Der Psychologe Claus-Christian Carbon von der Universität Bamberg wollte daraufhin herausfinden, ob solche Symbole tatsächlich die Gewaltbereitschaft steigern. Zusammen mit seinen Kollegen Jan Schoormans und Valentin Gattol von der Universität Delft (Niederlande) befragte Carbon 170 zufällig ausgewählte Probanden zu einem fiktiven Szenario. Angeblich streunten zu viele Füchse in der Nähe von Utrecht umher. Die Tiere ernährten sich vom Wohlstandsmüll und seien für die Bevölkerung zur Plage geworden. Die Wissenschaftler zeigten der Hälfte der Teilnehmer eine Karte, auf der die betroffenen Orte mit fadenkreuzähnlichen Emblemen markiert waren. Die Kontrollgruppe sah an denselben Stellen lediglich leere Kreise. Anschließend sollten sich die Probanden entscheiden, ob man die Füchse erschießen oder lieber einfangen, sterilisieren und wieder frei lassen sollte.

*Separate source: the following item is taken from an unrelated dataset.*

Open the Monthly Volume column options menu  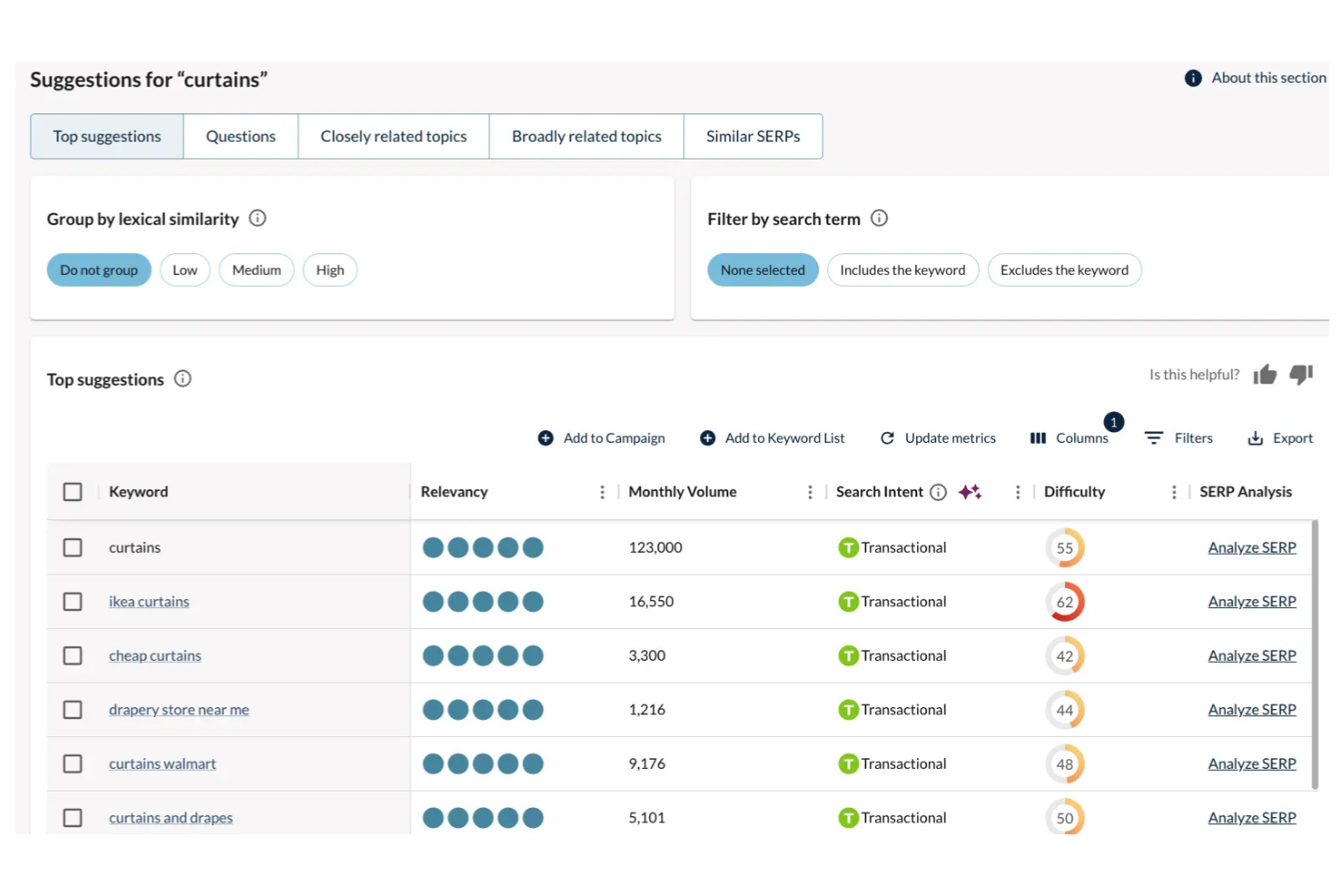point(810,491)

Tatsächlich entschieden sich vor allem diejenigen für eine gewaltsame Lösung, die zuvor durch Fadenkreuze auf die Problemzonen hingewiesen worden waren. Wer dagegen nur Kreise gesehen hatte, sprach sich deutlich häufiger für die tierfreundliche Variante aus. Fazit der Autoren: Durch subtile Symbole lässt sich Gewaltbereitschaft provozieren – unabhängig von Alter und Geschlecht der Teilnehmer.
Stephanie Heyl schließt:
Dass es sich bei den Emblemen um „bloße Markierungen“ handelt, wie Sarah Palin entschuldigend meinte, ist ein fataler Irrtum. Fadenkreuze sind eindeutig mit dem Akt des Schießens assoziiert und werden in der Öffentlichkeit aus gutem Grund kaum verwendet. Allein am Sonntagabend im „Tatort“-Vorspann entdeckt man ein solches Symbol, und jedem Kind ist klar, dass es hier um Gewalt geht.
Die Folgerung aus Carbons Experiment ist damit offensichtlich: nie Sinnbilder der Gewalt mit Menschen verbinden! Denn derartige Anspielungen können schlimme Konsequenzen haben. Selbst bei friedfertigen Menschen weckt der Anblick solcher Zeichen unter Umständen Aggressionen. Wir können uns der Macht der Symbole nicht entziehen. Gehen wir also verantwortungsbewusst und behutsam mit ihnen um!
„It’s time to take a stand“: Depicting crosshairs can indeed promote violence (abstract)
Einige ergänzende Gedanken:
Mir fällt auf, dass Vertreter von aggressiven Ideologien das Symbol Fadenkreuz aus (aus ihrer Sicht) „gutem“ Grund verwenden. Das Fadenkreuz auf den Titelbildern „verschwörungstheoretischer“ Bücher ist schon
Klischee, man kann sich beinahe sicher sein, dass ein Buch mit Fadenkreuz auf dem Titelbild, wenn es nicht gerade ein Krimi oder Kriegsroman ist, verschwörungsideologische Inhalte hat. (Ich habe das hier parodiert.) Auch ohne psychologische Studien wissen Propagandisten aus Erfahrung, dass das Symbol Fadenkreuz, in Verbindung mit Hass und Angst, besonders „wirksam“ aggressiv macht, und zwar buchstäblich „gezielt“ aggressiv.
Vielleicht hängt die Beliebtheit des stilisierten Keltenkreuzes bei Neonazis über den „Hakenkreuz-Ersatz“ hinaus mit seiner Ähnlichkeit mit einem Fadenkreuz zusammen.
Allerdings sind nur wenige Symbole derart eindeutig wie das Fadenkreuz – und noch wenigere erhalten so klare „Handlungsempfehlungen“.